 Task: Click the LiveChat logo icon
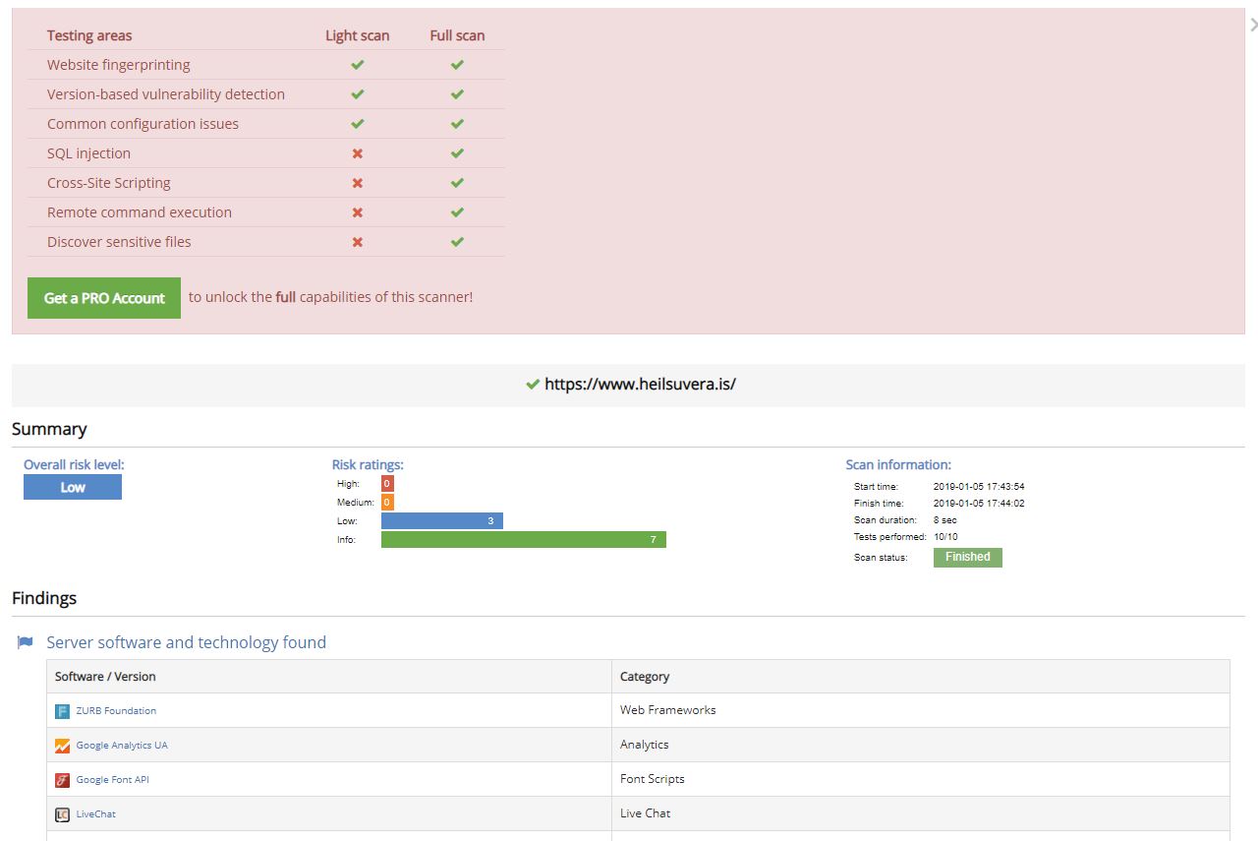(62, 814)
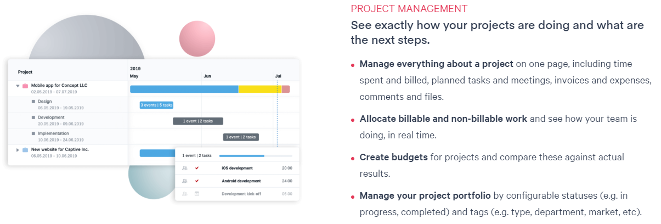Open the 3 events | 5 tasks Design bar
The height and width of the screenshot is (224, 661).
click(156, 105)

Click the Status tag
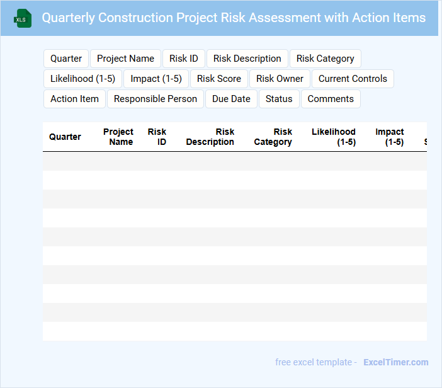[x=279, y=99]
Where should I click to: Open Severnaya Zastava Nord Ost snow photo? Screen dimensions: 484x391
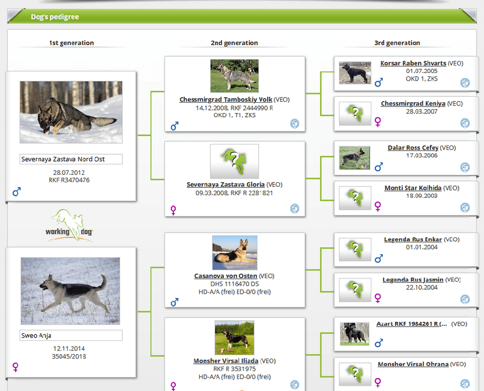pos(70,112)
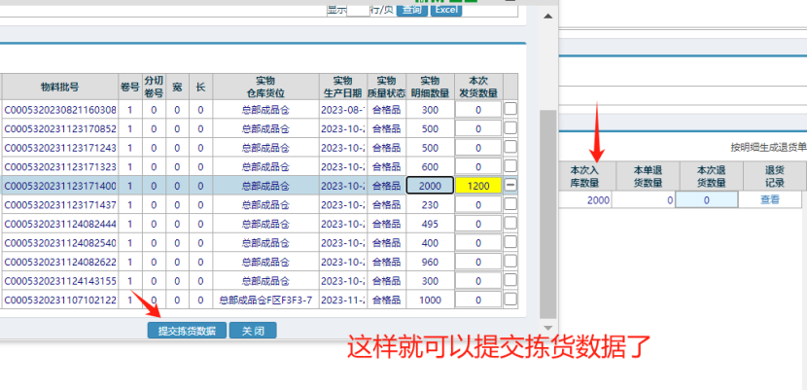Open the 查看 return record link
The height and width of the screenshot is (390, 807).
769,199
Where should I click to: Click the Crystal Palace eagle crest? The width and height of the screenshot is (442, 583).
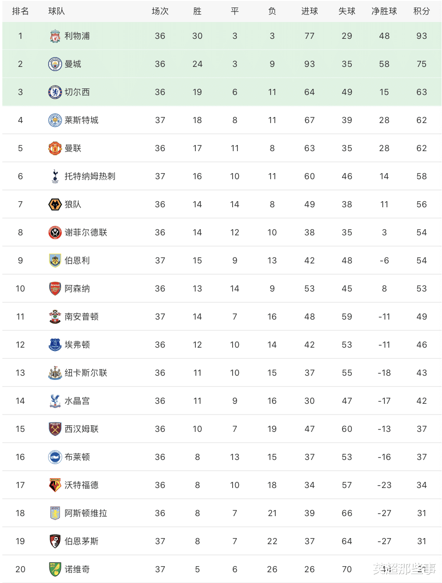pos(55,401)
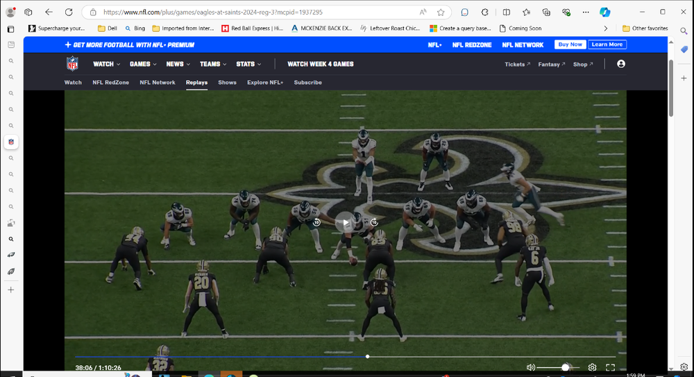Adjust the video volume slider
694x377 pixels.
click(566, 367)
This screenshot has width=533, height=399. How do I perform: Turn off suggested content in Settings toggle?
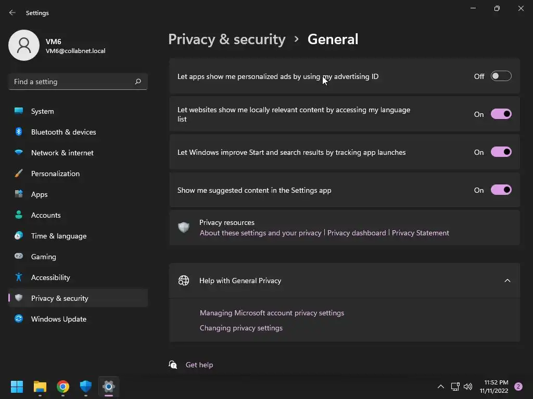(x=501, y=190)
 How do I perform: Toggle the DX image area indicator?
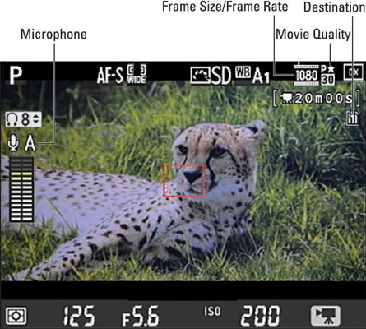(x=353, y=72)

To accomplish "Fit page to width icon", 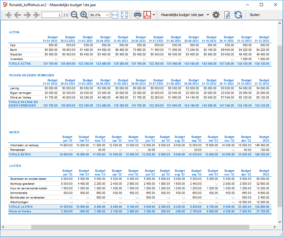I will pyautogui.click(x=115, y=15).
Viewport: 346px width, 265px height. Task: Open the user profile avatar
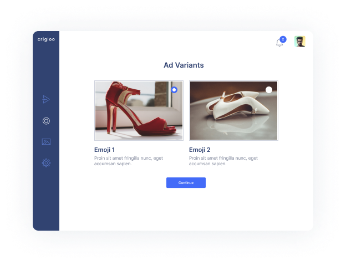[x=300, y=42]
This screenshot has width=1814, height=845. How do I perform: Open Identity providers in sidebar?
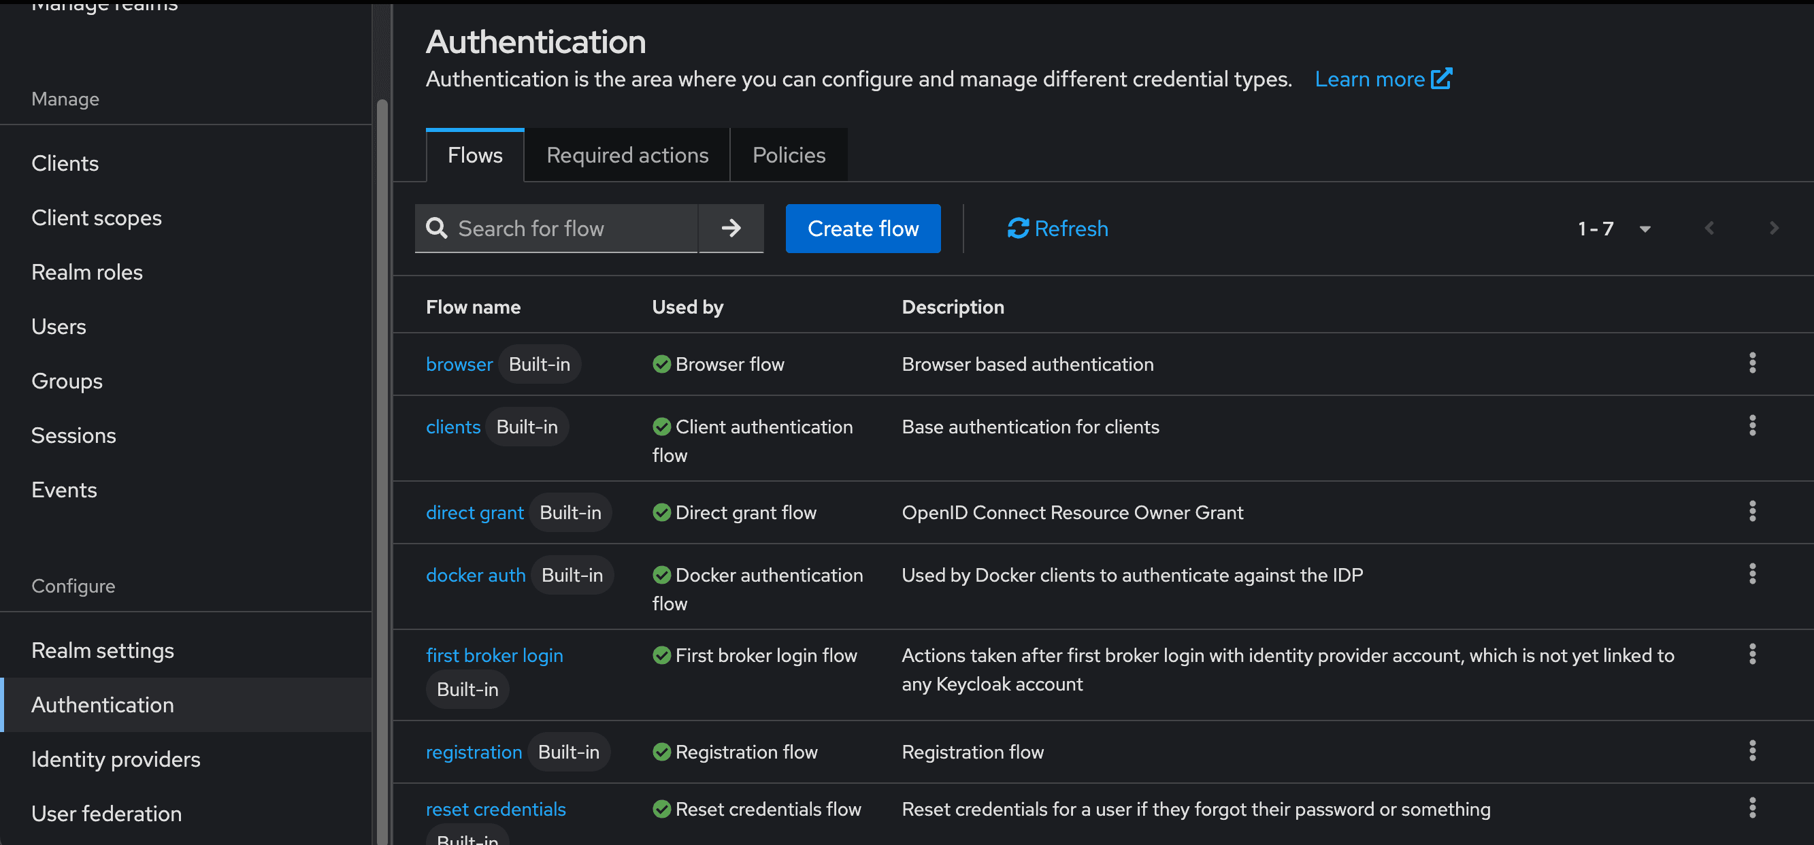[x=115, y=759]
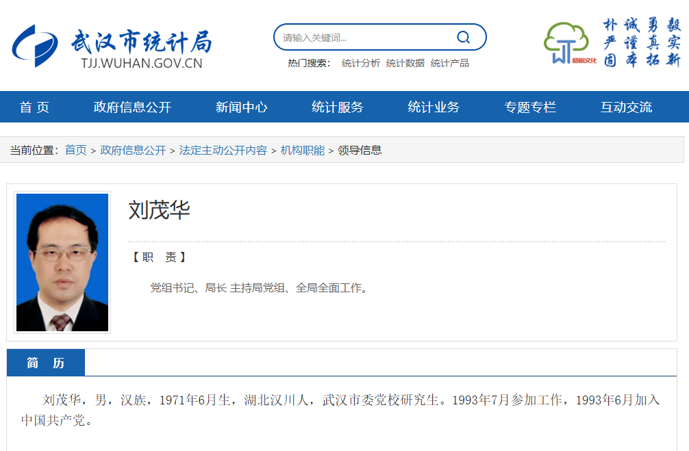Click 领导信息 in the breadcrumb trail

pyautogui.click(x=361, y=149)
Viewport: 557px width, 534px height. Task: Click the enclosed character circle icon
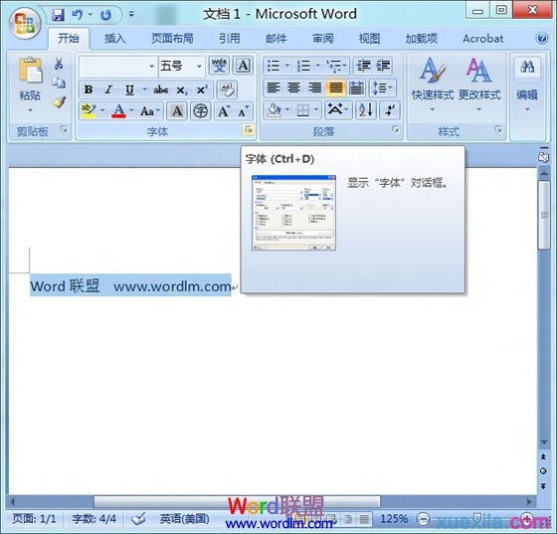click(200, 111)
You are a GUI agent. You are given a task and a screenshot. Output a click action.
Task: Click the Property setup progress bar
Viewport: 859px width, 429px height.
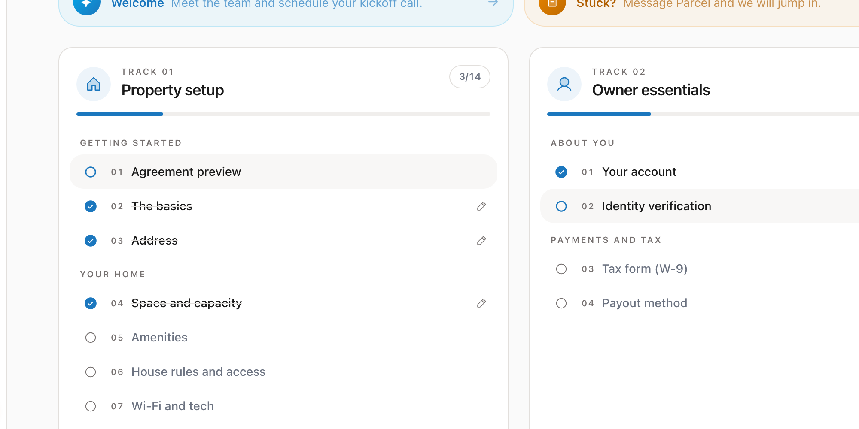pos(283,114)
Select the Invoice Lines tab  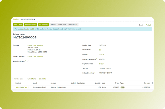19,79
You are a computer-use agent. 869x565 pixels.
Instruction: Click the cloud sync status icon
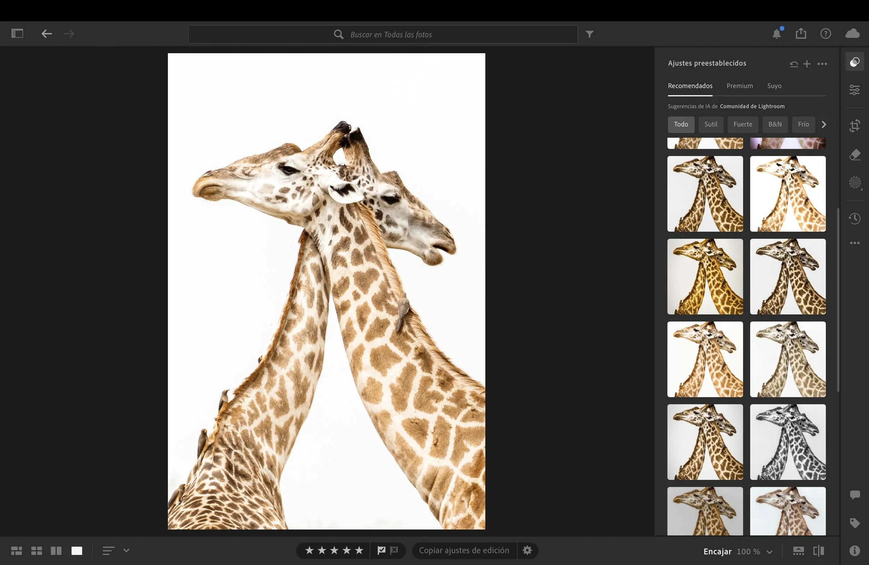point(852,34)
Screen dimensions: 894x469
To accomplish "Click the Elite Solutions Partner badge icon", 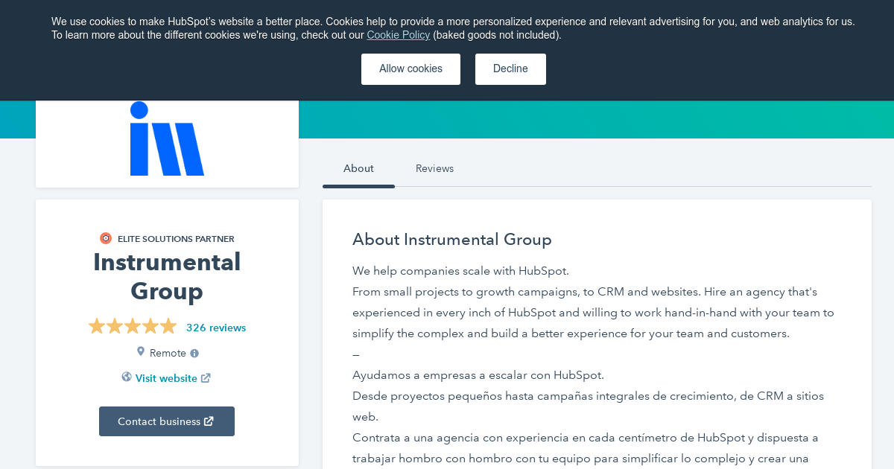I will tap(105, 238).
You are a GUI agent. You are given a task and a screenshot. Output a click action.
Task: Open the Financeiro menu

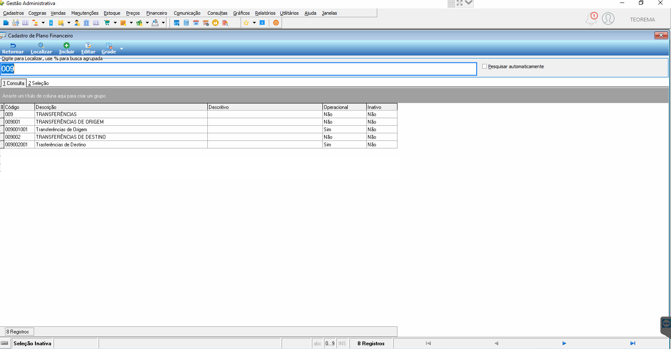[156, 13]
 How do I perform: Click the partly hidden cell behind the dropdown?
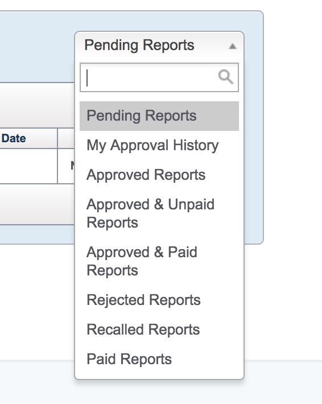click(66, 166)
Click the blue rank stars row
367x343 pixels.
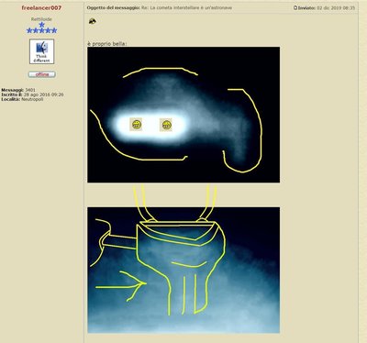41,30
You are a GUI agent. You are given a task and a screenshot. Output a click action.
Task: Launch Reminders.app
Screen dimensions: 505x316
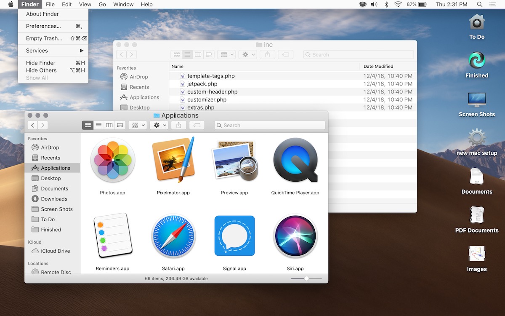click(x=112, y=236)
------------------------------------
PROBLEM DETAILS:
Return every line from the records above that contains the word "Viewport", copying each line in full.

SOLUTION TO THE EXERCISE:
Viewport: 346px width, 265px height. Task: Open the user profile avatar
Viewport: 557px width, 534px height. Task: Click the enclosed character circle icon
Viewport: 859px width, 429px height.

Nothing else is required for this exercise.